How We Do It


When The "I Love U Guys" Foundation first formed in 2006, the commitment was in part to help other organizations in support of the mission. We also funded a modest scholarship program for Platte Canyon High School graduates. During that time, school safety became an ongoing interest.

Program Development

In 2009 the Foundation collaborated with schools and first responders to create the Standard Response Protocol and began an outreach program to show schools and first responders how it works. The results have been simply astonishing - millions of students; hundreds of thousands of educators, administrators and school staff; and tens of thousands of first responders. All using the same language, same training, same expectations of behavior during a crisis.

In 2010 the Foundation launched an awareness campaign talking to teens about the tough topic sexting. Behind the scenes, we spoke with District Attorneys and Prosecutors about sane intervention, without lifelong sex offender status.

In 2012 research indicated that there was another gap in the spectrum of school safety. Few schools had a plan to reunify students with parents after a crisis while maintaining accountability and accommodating mental health demands. Again, collaboration and research resulted in the Standard Reunification Method.

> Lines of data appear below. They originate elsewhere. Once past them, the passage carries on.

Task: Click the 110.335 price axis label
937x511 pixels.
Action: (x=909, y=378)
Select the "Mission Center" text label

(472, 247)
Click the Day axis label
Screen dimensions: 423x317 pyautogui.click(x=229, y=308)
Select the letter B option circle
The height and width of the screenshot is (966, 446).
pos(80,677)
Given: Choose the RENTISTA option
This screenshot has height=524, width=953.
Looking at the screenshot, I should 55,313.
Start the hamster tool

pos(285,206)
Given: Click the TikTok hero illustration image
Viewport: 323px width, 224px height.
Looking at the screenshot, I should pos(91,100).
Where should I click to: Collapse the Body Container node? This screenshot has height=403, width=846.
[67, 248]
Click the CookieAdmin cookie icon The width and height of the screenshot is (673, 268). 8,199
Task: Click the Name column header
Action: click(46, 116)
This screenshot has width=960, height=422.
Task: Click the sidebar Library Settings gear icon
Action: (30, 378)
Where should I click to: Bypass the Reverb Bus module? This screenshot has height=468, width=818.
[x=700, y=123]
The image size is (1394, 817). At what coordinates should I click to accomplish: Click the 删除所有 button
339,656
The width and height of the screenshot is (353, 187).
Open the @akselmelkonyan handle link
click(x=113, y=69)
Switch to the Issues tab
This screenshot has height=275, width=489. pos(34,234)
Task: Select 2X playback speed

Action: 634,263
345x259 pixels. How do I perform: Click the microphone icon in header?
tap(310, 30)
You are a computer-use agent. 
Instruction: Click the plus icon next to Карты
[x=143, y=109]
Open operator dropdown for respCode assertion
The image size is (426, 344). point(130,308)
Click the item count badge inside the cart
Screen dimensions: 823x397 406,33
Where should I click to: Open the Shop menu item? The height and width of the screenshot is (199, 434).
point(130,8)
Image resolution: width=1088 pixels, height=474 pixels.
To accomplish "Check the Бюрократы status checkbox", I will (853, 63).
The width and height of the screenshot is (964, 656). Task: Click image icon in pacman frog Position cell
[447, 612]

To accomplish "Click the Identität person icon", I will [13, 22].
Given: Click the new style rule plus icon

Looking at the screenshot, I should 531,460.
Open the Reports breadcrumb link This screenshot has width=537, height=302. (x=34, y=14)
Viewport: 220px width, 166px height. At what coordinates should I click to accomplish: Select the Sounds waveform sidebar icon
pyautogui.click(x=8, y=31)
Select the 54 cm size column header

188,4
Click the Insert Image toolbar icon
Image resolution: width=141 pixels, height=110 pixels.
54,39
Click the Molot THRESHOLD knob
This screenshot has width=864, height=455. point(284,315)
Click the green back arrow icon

With a combination of in-house talent, a dedicated board of directors, tireless volunteers, and strong collaboration, the Foundation developed these programs at a fraction of traditional costs.


It's not enough to have strong programs. Districts, departments and agencies have to know about them. Have to be motivated to implement them. And have the training to do it.

And motivation is the key. Anyone who has worked in institutional environments knows that it isn't enough to say something should be done. Motivated people need to do it. And they need the tools to succeed.

Top Down or Bottom Up?

When the Foundation developed the SRP to address the lack of common language between students, teachers and first responders it was debated how best to introduce it. Of course we would not mind if some government entity comes along, adopts and mandates the program, but without first proving its effectiveness we knew it would be an uphill climb to take this approach.

We also knew that several Colorado schools were already working on or had pieces of critical incident response in their safety plans, so we talked with them directly. When Jefferson County School District became the first to adopt the SRP in 2009 we knew we made the right choice to take a more grass-roots approach, talking with individual schools or districts about our programs, letting their success speaks for itself.